Vorlesungsreihe zur Geschichte Brandenburgs

Quelle: Ch. Schmidt
Professor Frank Göse hielt am Gymnasium zwei Vorlesungen zur preußischen Geschichte. Quelle: Ch. Schmidt

MAZ vom 27.03.2015

Die Schule soll aufs Leben vorbereiten. Das sieht auch Udo Geiseler so. Er unterrichtet Geschichte am Rathenower Jahngymnasium und hat schon mehrfach das Interesse seiner Schüler mit außergewöhnlichen Projekten geweckt. Dabei zählt für ihn nicht nur die bloße Wissensvermittlung. Professor Frank Göse hielt am Gymnasium zwei Vorlesungen zur preußischen Geschichte.

Rathenow. Geiseler will Interesse wecken und dem Nachwuchs die Grundlagen wissenschaftlichen Arbeitens näher bringen. Dafür hat er nun den Unterrichtsraum in einen Hörsaal verwandelt und Professoren eingeladen, die Vorlesungen zur Geschichte Brandenburgs hielten. Donnerstagnachmittag gab sich mit Professor Frank Göse einer der bekanntesten Fachwissenschaftler für Brandenburgische Geschichte die Ehre.

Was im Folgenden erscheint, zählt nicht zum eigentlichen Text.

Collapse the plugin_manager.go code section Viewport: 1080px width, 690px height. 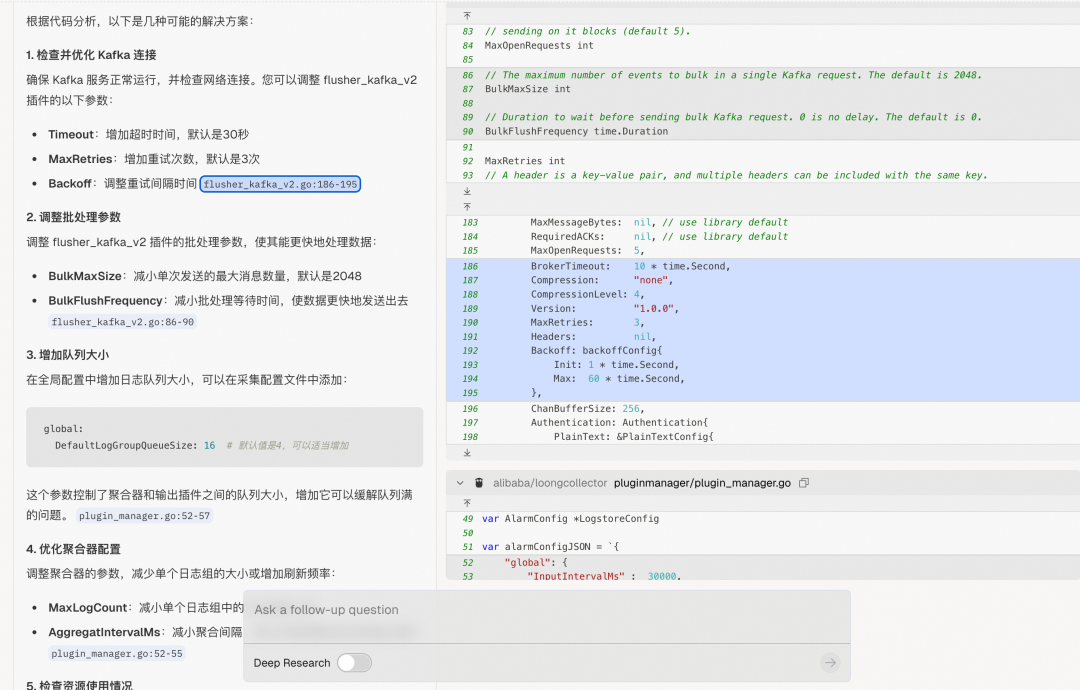tap(460, 483)
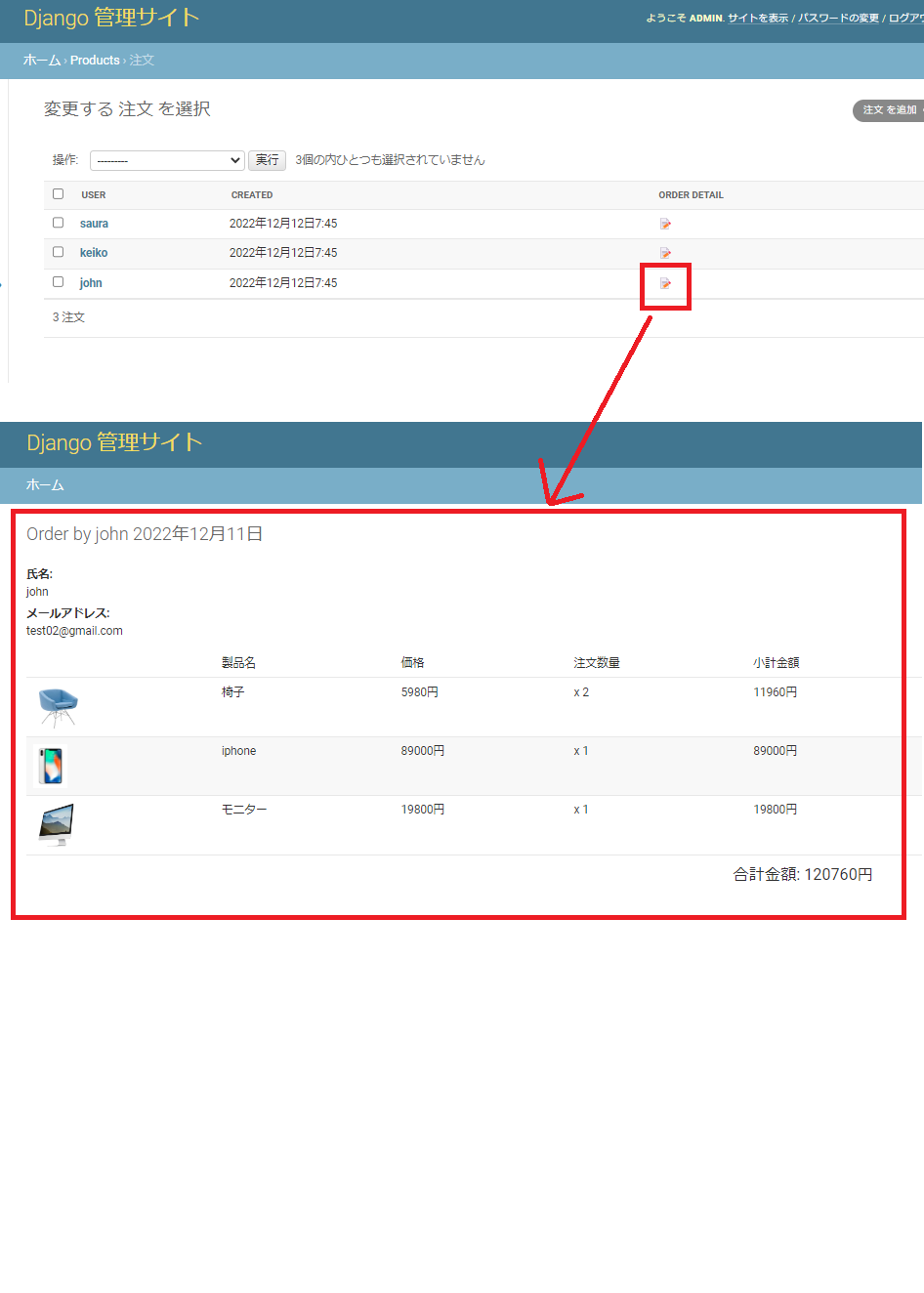924x1293 pixels.
Task: Click the 椅子 product thumbnail
Action: point(58,705)
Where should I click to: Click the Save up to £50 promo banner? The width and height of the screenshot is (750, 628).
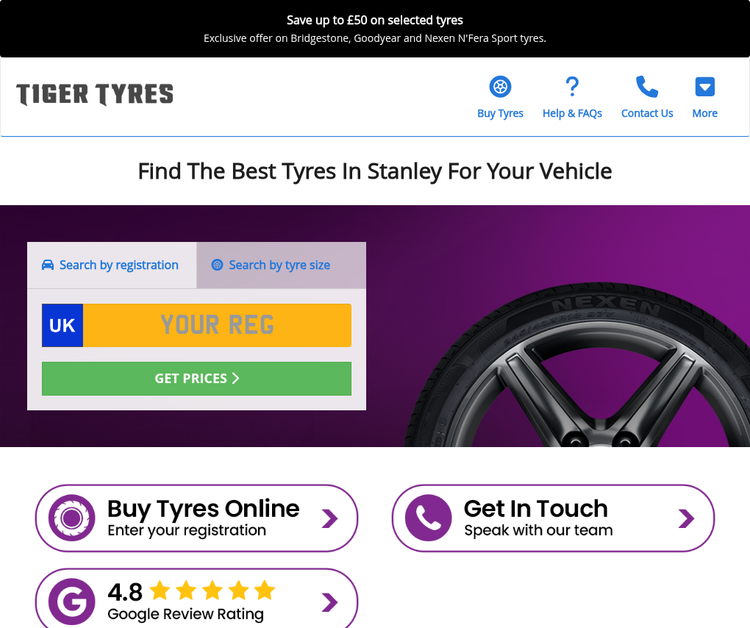tap(375, 29)
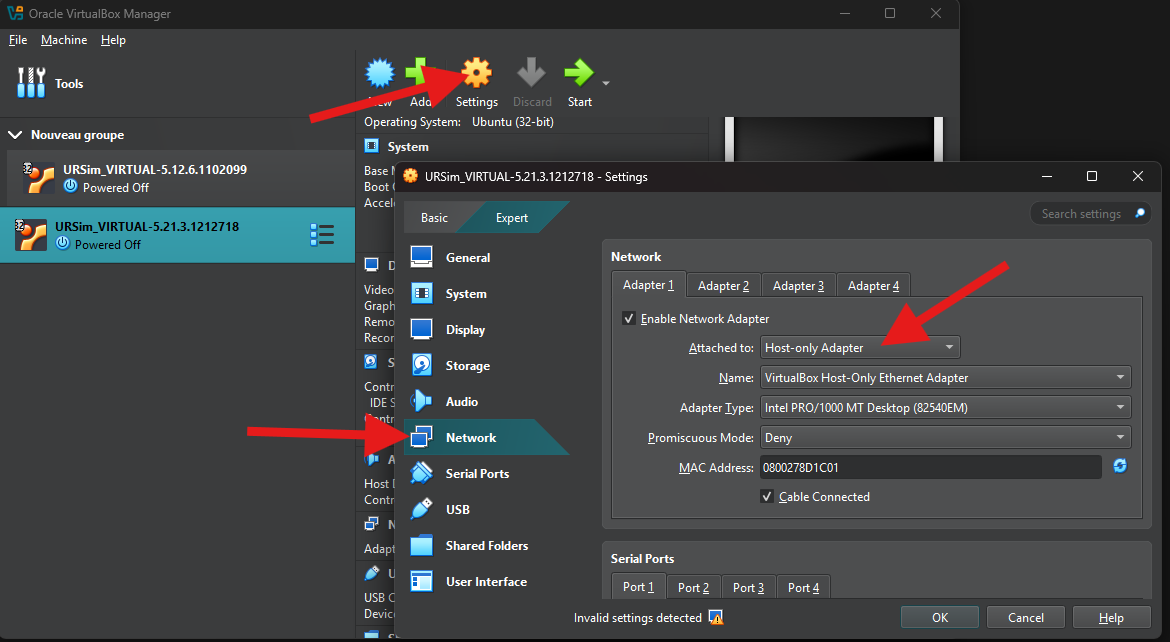Switch to the Adapter 2 tab
1170x642 pixels.
[723, 286]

In einem 60-minütigen Vortrag referierte Göse über die Zeit zwischen Napoleon und der Reichsgründung. Dabei saßen vor ihm aber nicht nur Geiselers Schüler mit gezückten Stiften. Mehr als zehn interessierte Bürger nutzten die Gelegenheit dem Fachvortrag zu lauschen und machten sich zum Teil eifrig Notizen.

Das Jahngymnasium hatte zu der Veranstaltungsreihe ganz bewusst auch die Öffentlichkeit eingeladen. „Wenn wir schon Experten an unserem Haus haben, sollen auch alle etwas davon haben“, so Geiseler. Dass es gelingt zu jeder Vorlesung ein Stammpublikum anzuziehen, überraschte auch ihn: „Es war erstaunlich, dass zu der ungewöhnlichen Tageszeit regelmäßig bis zu zwanzig Westhavelländer den Weg in unsere Schule fanden“, freut sich Geiseler.

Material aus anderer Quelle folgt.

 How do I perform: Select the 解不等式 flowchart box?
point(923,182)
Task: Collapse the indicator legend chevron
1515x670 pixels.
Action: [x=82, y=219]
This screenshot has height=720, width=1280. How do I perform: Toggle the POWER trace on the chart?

Er hatte das Format gemeinsam mit der Brandenburgischen Historischen Kommission ins Leben gerufen. Damit konnte er auch Göse begeistern, der als stellvertretender Vorsitzender der Kommission fungiert und einen Lehrstuhl am Historischen Institut der Universität Potsdam inne hat. „Wir haben die Idee dankbar aufgegriffen, denn natürlich sind auch wir an der Nachwuchsgewinnung interessiert“, so Göse.

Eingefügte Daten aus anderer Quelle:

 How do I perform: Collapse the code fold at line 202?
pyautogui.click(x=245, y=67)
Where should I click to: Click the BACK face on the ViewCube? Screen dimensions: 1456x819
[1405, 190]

Zuvor hatte Geiseler bereits mit Schülern Vorlesungen an der Uni besucht. Dass nun Professoren an die Schule kommen, ist aber ein Novum. „Ich bin schon ein bisschen stolz, dass sie sich bereit erklärt haben, in die märkische Provinz zu kommen“, erklärt Geiseler. Bei der Umsetzung seiner Idee haben ihm enge Kontakte aus der eigenen Universitätszeit genützt.

Vergangene Woche hatte Frank Göse vor interessierten Schülern und Bürgern eine Vorlesung zum Aufstieg Preußens gehalten. Dieses Mal stand die Revolution 1848/49 im Mittelpunkt. Die Premiere im Unterrichtsraum sei für ihn nicht viel anders gewesen als eine Vorlesung im Hörsaal, so der Professor. Einige Fachbegriffe habe er weggelassen und manches vielleicht genauer erklärt, ansonsten würden sich die Veranstaltungen aber nicht von Univorlesungen unterscheiden.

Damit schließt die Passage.